December 13 Prompt: Action. When it comes to aspirations, its not about ideas. It's about making ideas happen. What's your next step?
(Author: Scott Belsky. Once again, a part of the Reverb10 project for December.)
I'm generally a doer. I decide I want to make something happen. I go and figure out how to do that. I have a decent track record of success in that realm. I don't think I would consider myself a dreamer. I think big. But I think realistic. I am generally risk averse, particularly without ample research, thought and time. But I find satisfaction in simple things done well and in setting and reaching small goals that lead to larger payoffs. I get things done. I like lists and order. I have moderate amounts of willpower and tenacity combined with lots of organization and it works for me. Except. Oh, except this one thing. Have I mentioned this one thing? I have failed to make this happen over and over and over and over again. It embarrasses and humiliates me. I hate admitting this failure or discussing it. It's deeply personal and deeply common. And I fear it's the very first thing people think about me when they meet me. I've written about it off and on before. When I read this question I knew instantly that I was going to have to write about the topic that I've been avoiding for months. Even though I said I was going to use you all to hold me accountable. Can I blame you then? No. Crap. It's all my fault.
What am I talking about? What massive and unexceptional failure am I admitting to once again? The goddamn inability to lose and maintain my weight loss. There is some cruelty that dwells in my head. I have a voice in there, it is my own, that takes a tone with me that I wouldn't allow from anyone else. I've mentioned this venomous judgmental mean girl before. She is not my cheerleader and she is not my friend. I don't like her. I kind of want to kill her if I'm being honest. Yet at the same time I feel like I deserve her. It may be this evil little mantra of abusive self talk that keeps me in this predicament in the first place. Let me refocus here and stop with any regrettable hand wringing and any semblance of open pathetic pity party festivities. I hate pity parties.
I'm ok. I'm in good health. I generally like and appreciate my positive physical attributes and I feel deeply connected to the human shell I'm working here. I do not stand in front of the mirror degrading and ripping apart my every feature. I don't delude myself about who I am or how people perceive me. I am fat. But my body is tall and though big, it's proportional. I have curves and good hair and skin, a bright smile. And all my limbs are in good working order. This shell serves me pretty damn well. Even my doctor said that I carry my extra weight better than most people. But I'm at a loss for what to do next.

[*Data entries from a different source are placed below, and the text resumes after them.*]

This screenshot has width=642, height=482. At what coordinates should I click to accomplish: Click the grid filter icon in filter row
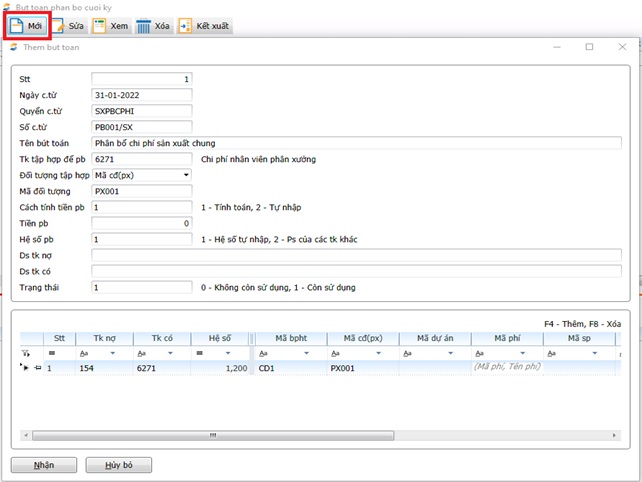(25, 353)
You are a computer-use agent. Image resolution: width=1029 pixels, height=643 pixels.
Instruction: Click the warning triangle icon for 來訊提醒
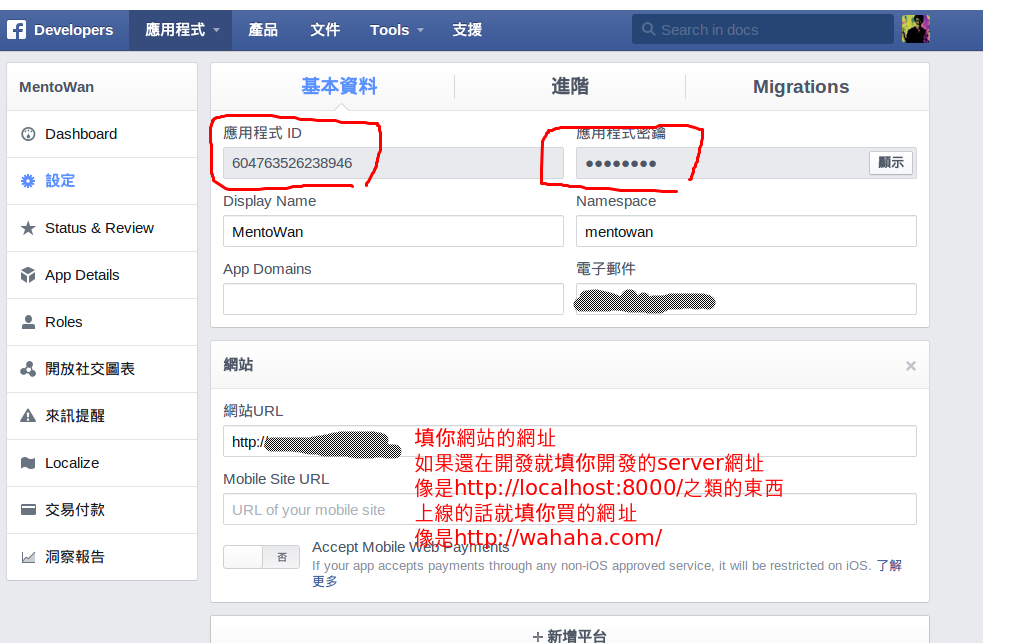(28, 416)
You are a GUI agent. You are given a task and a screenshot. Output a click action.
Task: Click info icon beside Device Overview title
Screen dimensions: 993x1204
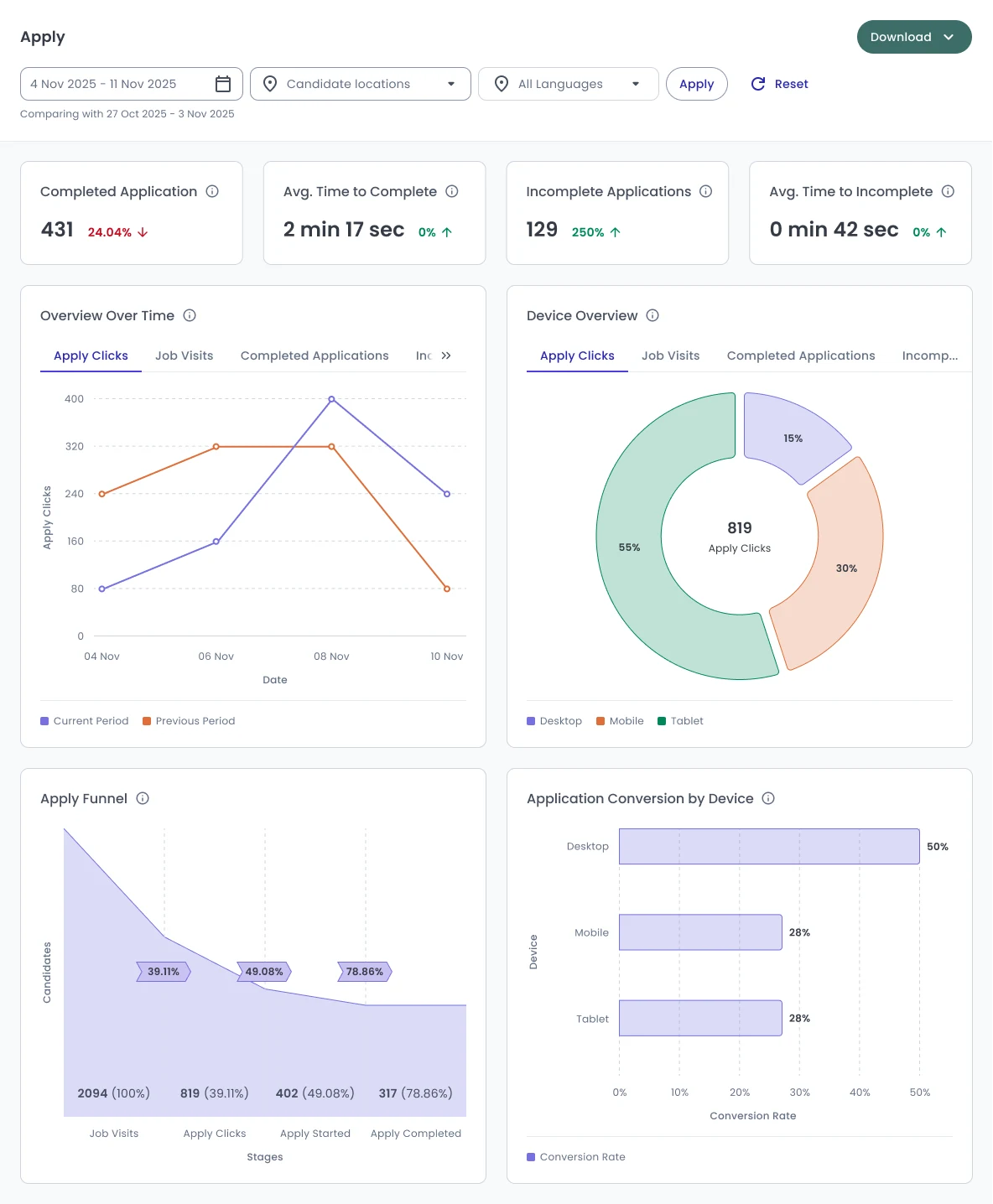tap(652, 315)
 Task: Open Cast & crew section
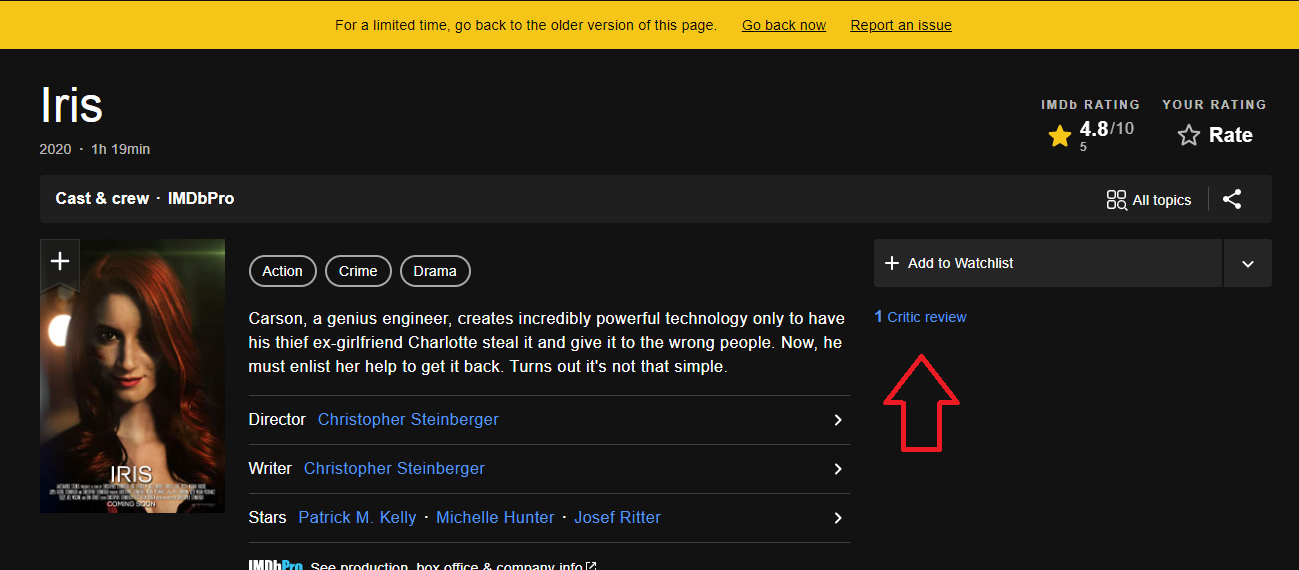(x=102, y=198)
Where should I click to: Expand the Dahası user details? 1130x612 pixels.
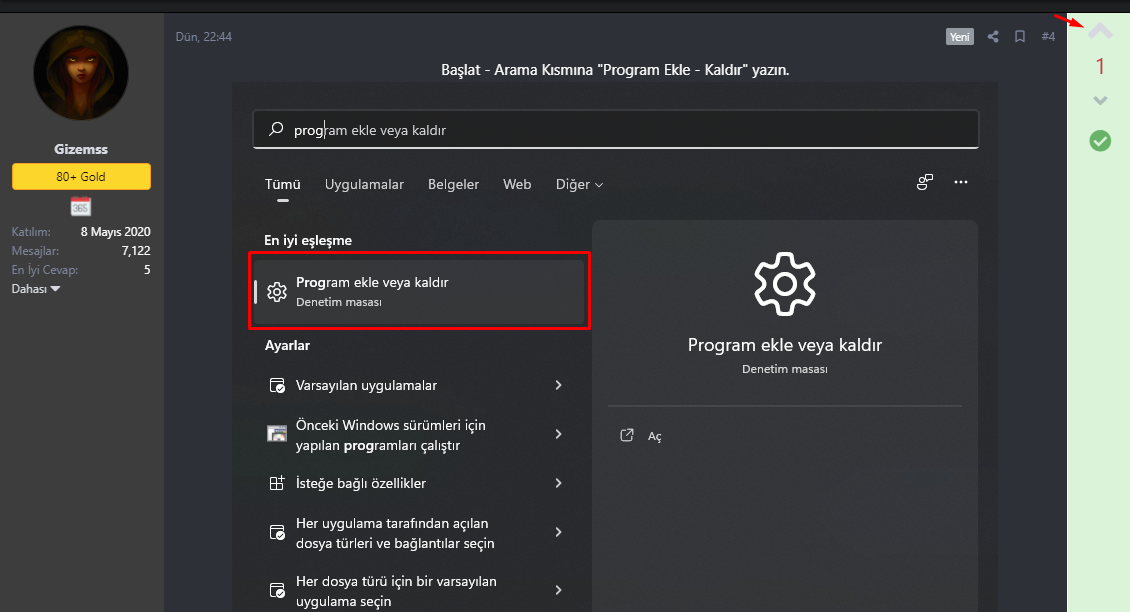click(36, 289)
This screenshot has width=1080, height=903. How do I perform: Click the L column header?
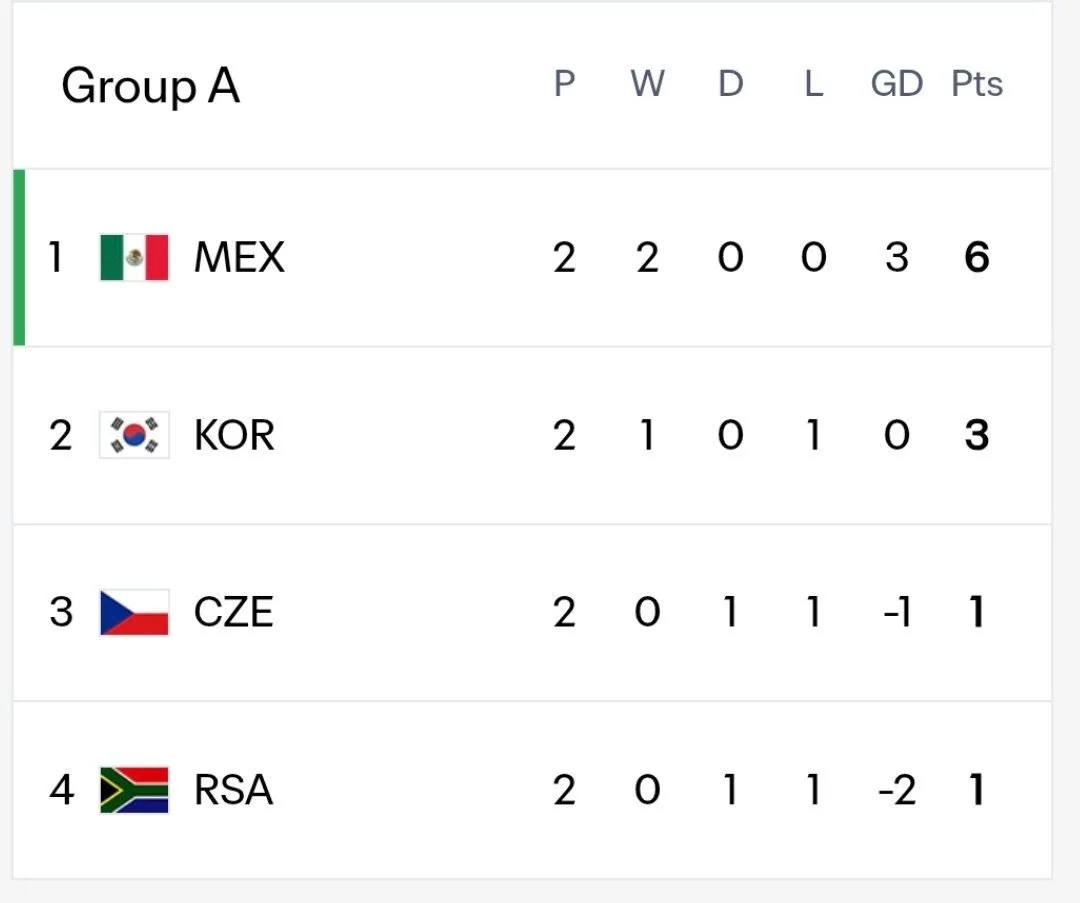click(813, 84)
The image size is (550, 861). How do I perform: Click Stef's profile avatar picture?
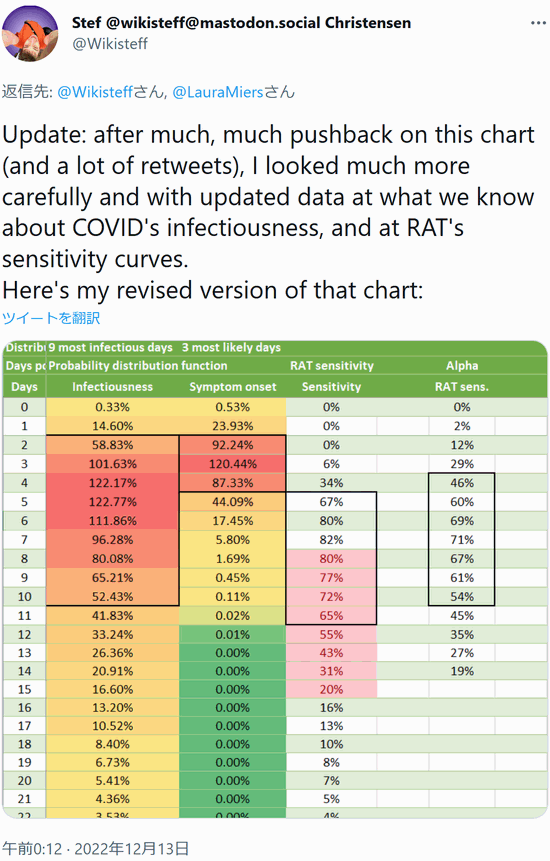(30, 35)
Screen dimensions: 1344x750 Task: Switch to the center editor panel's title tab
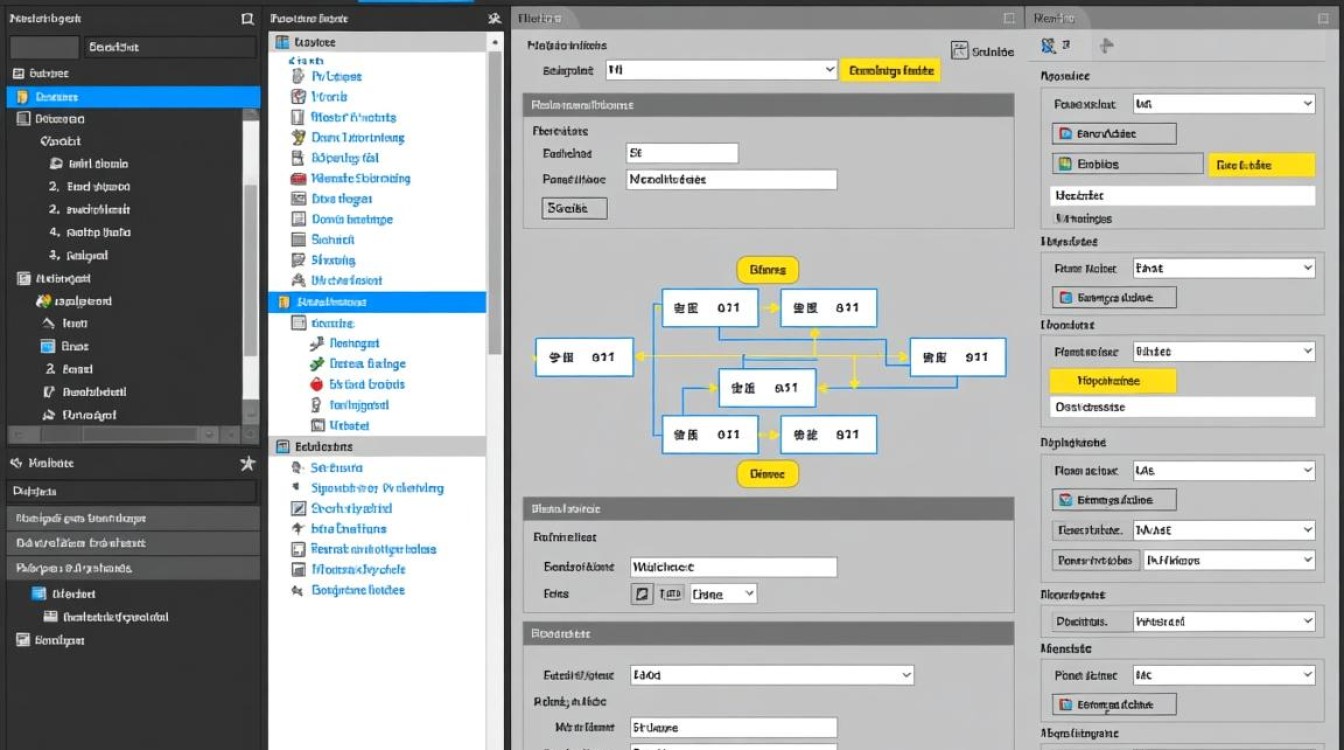point(539,19)
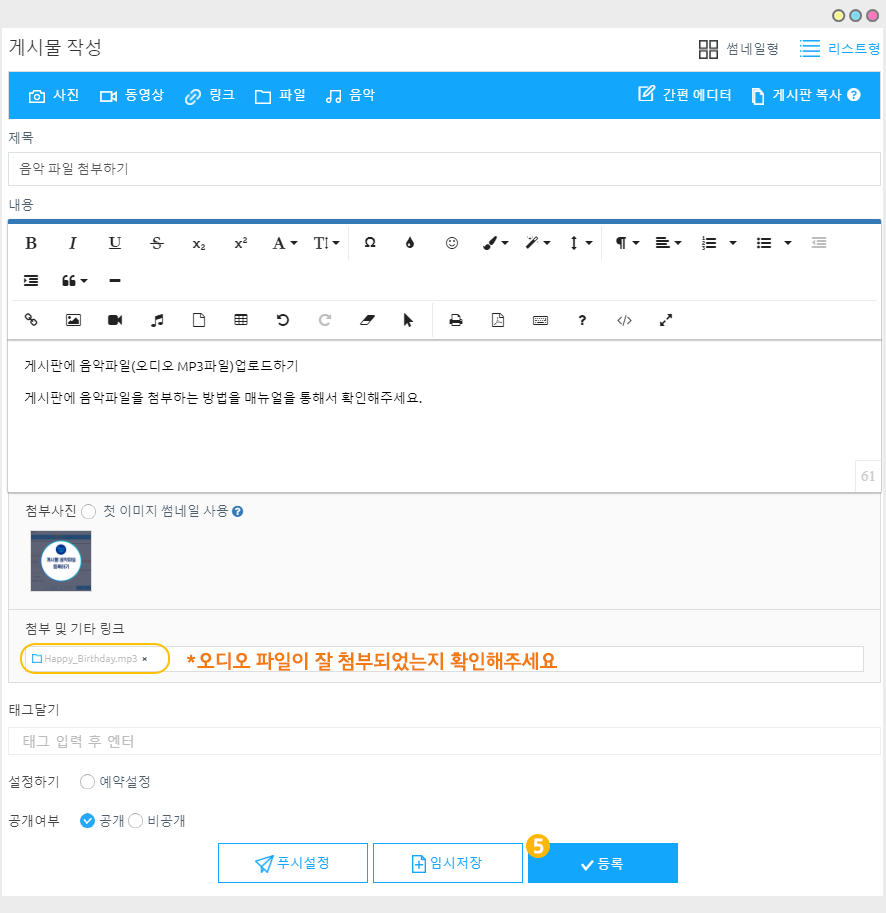
Task: Undo last edit in editor
Action: pyautogui.click(x=283, y=320)
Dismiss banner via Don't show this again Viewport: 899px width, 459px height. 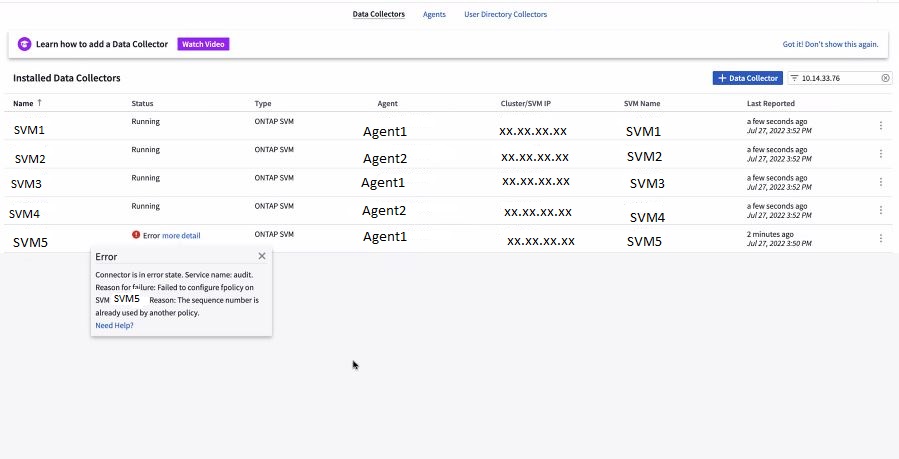click(830, 44)
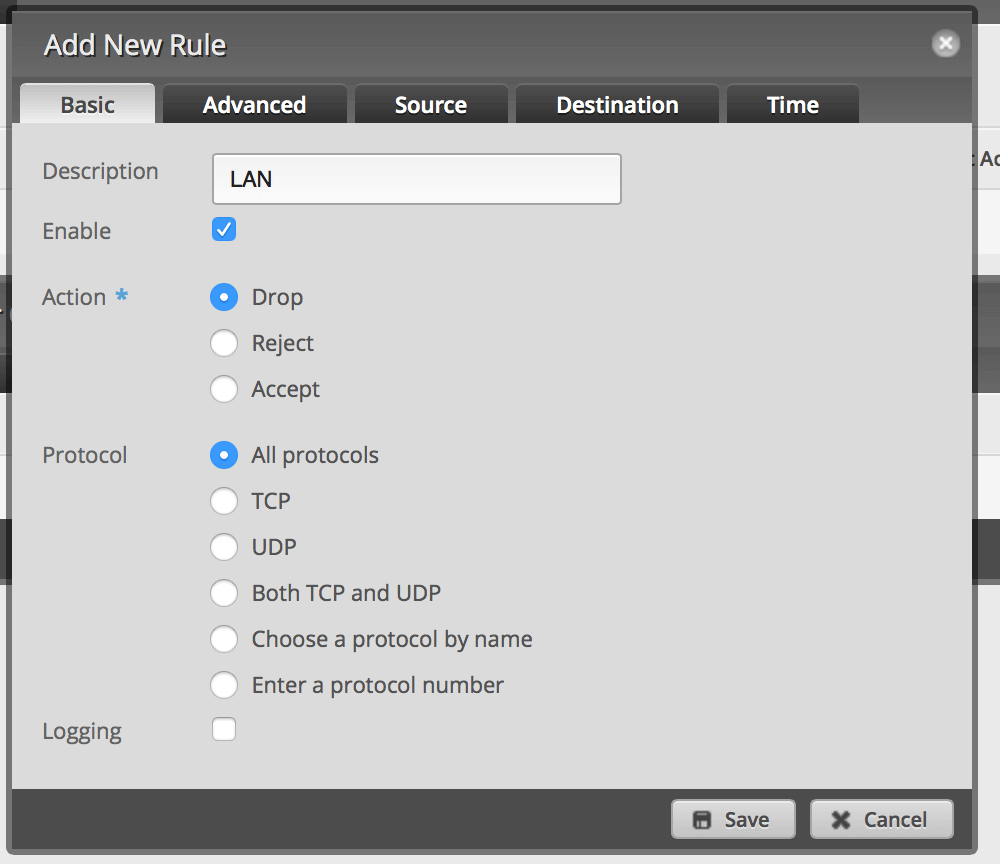
Task: Uncheck the Enable checkbox
Action: click(224, 230)
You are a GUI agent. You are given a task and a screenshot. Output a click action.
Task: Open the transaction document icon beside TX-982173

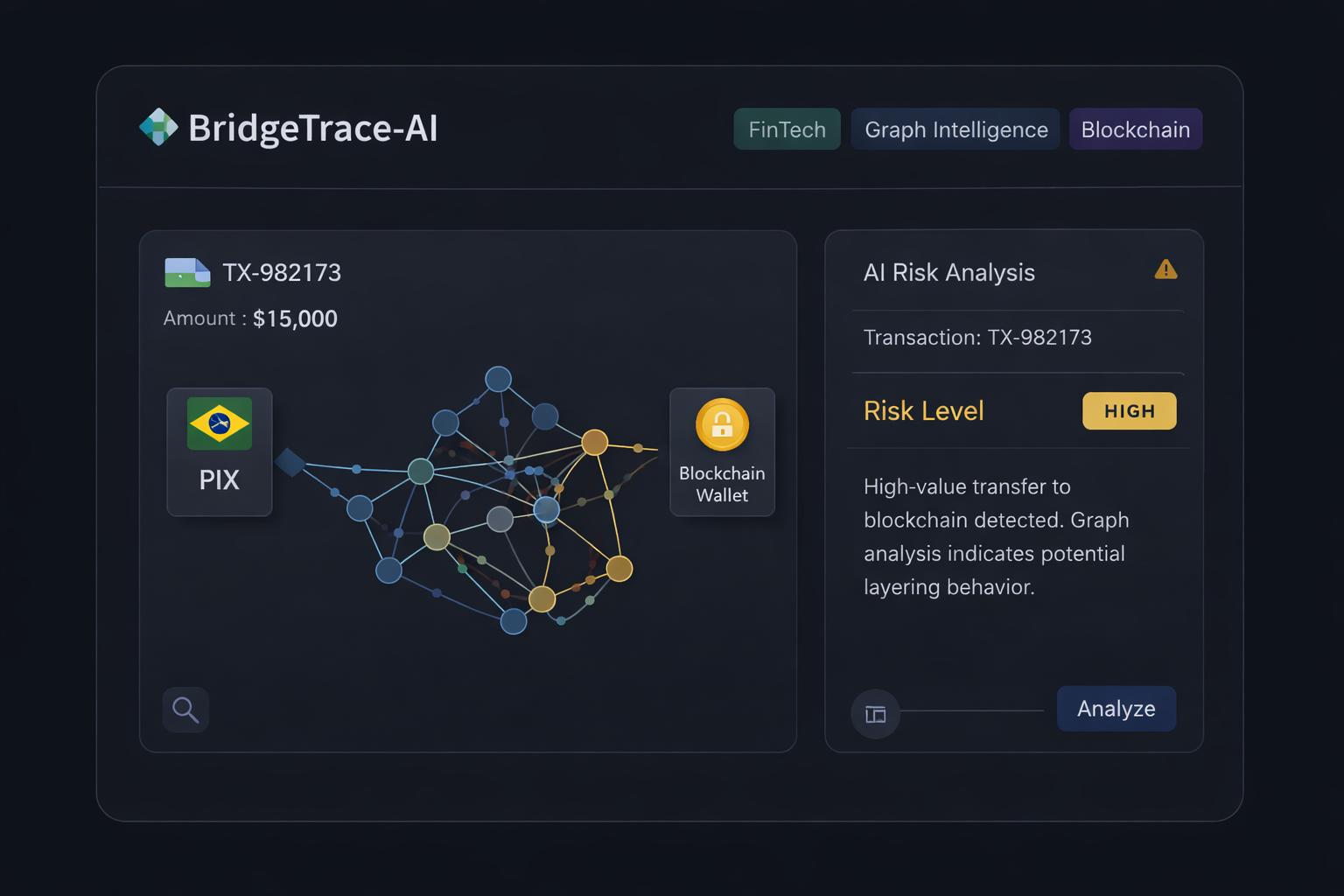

I want to be able to run up four flights of stairs and not be out of breath. I want to take more physical risks. Maybe snow skiing or rappelling, something with a tinge of danger. And I don't. Because of my weight. And I hate this feeling. This sort of incapable, trapped, scared feeling. I have tried a lot of things. Since the age of fourteen I've tried Weight Watchers, Nutrisystem with my mother in high school, South Beach, Atkins, Weight Watchers again and then again, read self help weight loss books, some Dr. Phil crap, and Genneen Roth's books. I've talked to a therapist, my doctor, my friends. And I think my hesitation is I'm not sure what to do next. I'm afraid of failure. Again. More failure. Piles of failure wandering around wearing my old fat jeans.
I lost thirty pounds this year. I've kept off twenty. But I could go through the last fifteen years and list many of those kinds of numbers. That's what I focus on. I count the times I've tried and failed. If I totaled up the amount of weight I've gained and lost in the last fifteen years it would probably equal a small skinny family. Instead shouldn't I be telling myself that over the last eight years I've lost and kept off about fifty pounds from my highest weight? That's a great accomplishment. I have never gained that weight back. But that's not what I tell myself. I say that I'd like to lose at least another fifty plus and what's wrong with me that I'm so lazy and gluttonous that I can't. And since that fifty pound loss, I've bounced around with the same twenty to thirty pounds, up and down, back and forth. I can't break the cycle that I've set up for myself. I can track calories and eat well and work out consistently for about two to three months and then I let old habits creep back in. It makes me want to cry to admit my own short comings and embarrassing failures. I think I'm a smarter, mentally healthier person than all that. I am fixated on the failure and my constant, impotent refrain that I'll get back on track. I'll get back on track and start working out again. Because it feels good when I do. I'll start eating more salads and fewer empty carbs. Because I feel better when I do. I'll get to buy new clothes and be stronger and more active. And I'll feel better when I do. Monday, I'll start Monday.
But there is a disconnect between intention and action. And I don't know how to bridge that disconnect. I just don't. I feel helpless. I'm discouraged and tired of my own empty promises that I'm afraid to try again. And I'm afraid of what will happen if I don't.
So I'm going to think about it. Not the weight loss itself. But what's blocking my path and what new methods and supports do I need to seek out to be successful. Not diets, but methods to change my inner voice and my relationship with cupcakes. And maybe some new advice? You got any tips, you skinny bastards? Doesn't everyone love to give weight loss advice?